Listed entries

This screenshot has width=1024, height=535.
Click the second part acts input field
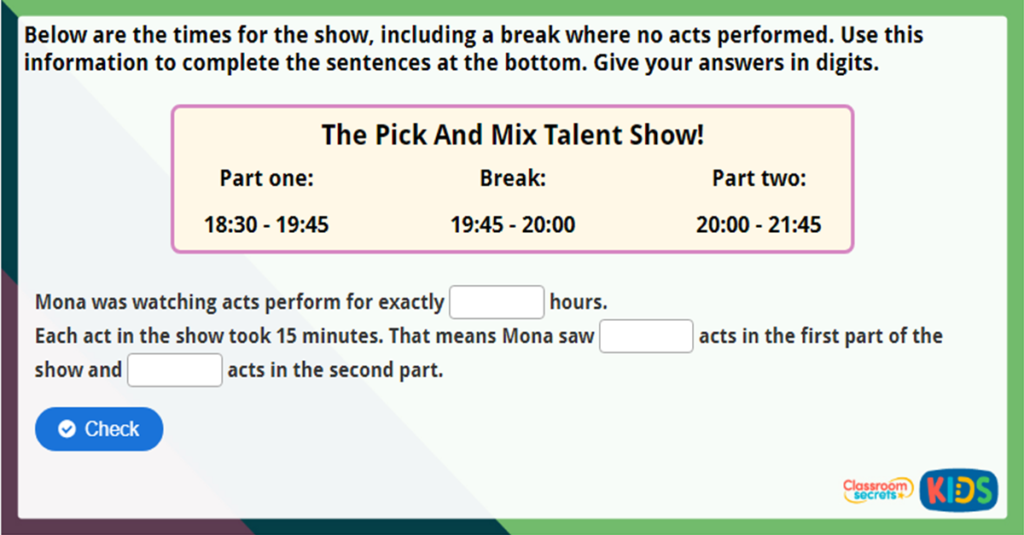175,370
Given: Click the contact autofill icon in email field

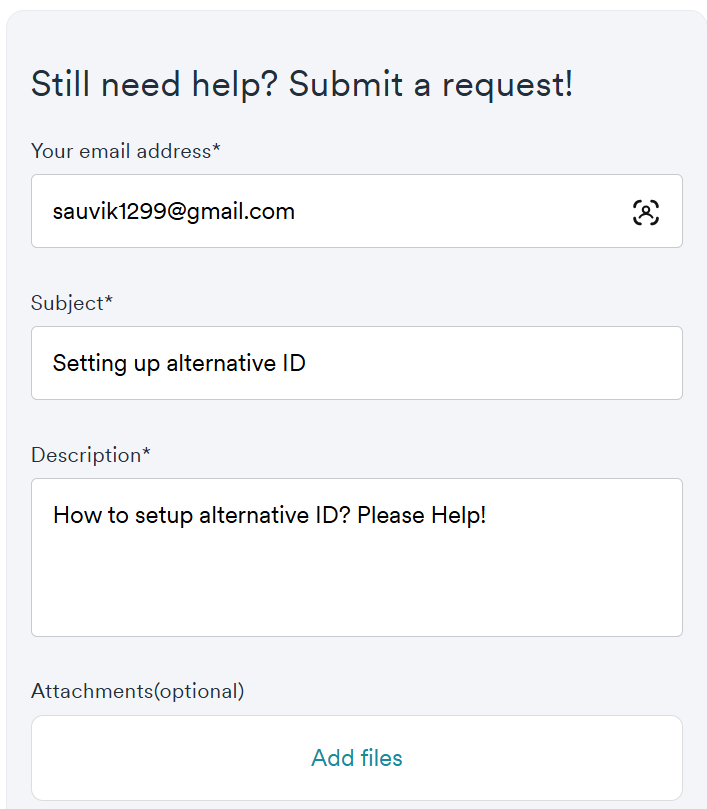Looking at the screenshot, I should pos(646,212).
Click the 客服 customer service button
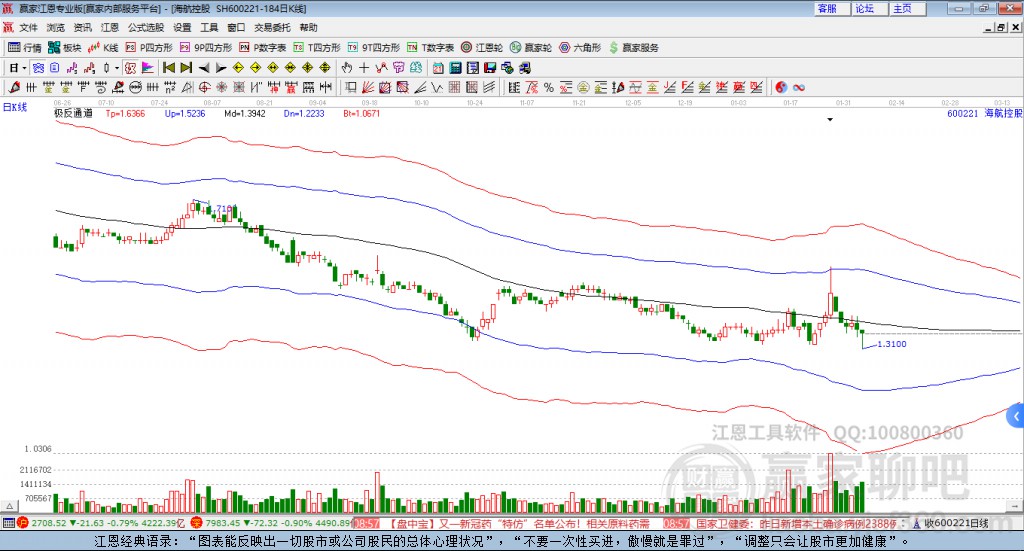The image size is (1024, 551). 832,8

What is expected
When you retype the listing above, keep each line exactly as written and drop the pictures.

Response for this exercise
This screenshot has width=1024, height=535.
Click the second part acts input field
175,370
Given: Click the contact autofill icon in email field

Looking at the screenshot, I should pos(646,212).
Click the 客服 customer service button
The image size is (1024, 551). 832,8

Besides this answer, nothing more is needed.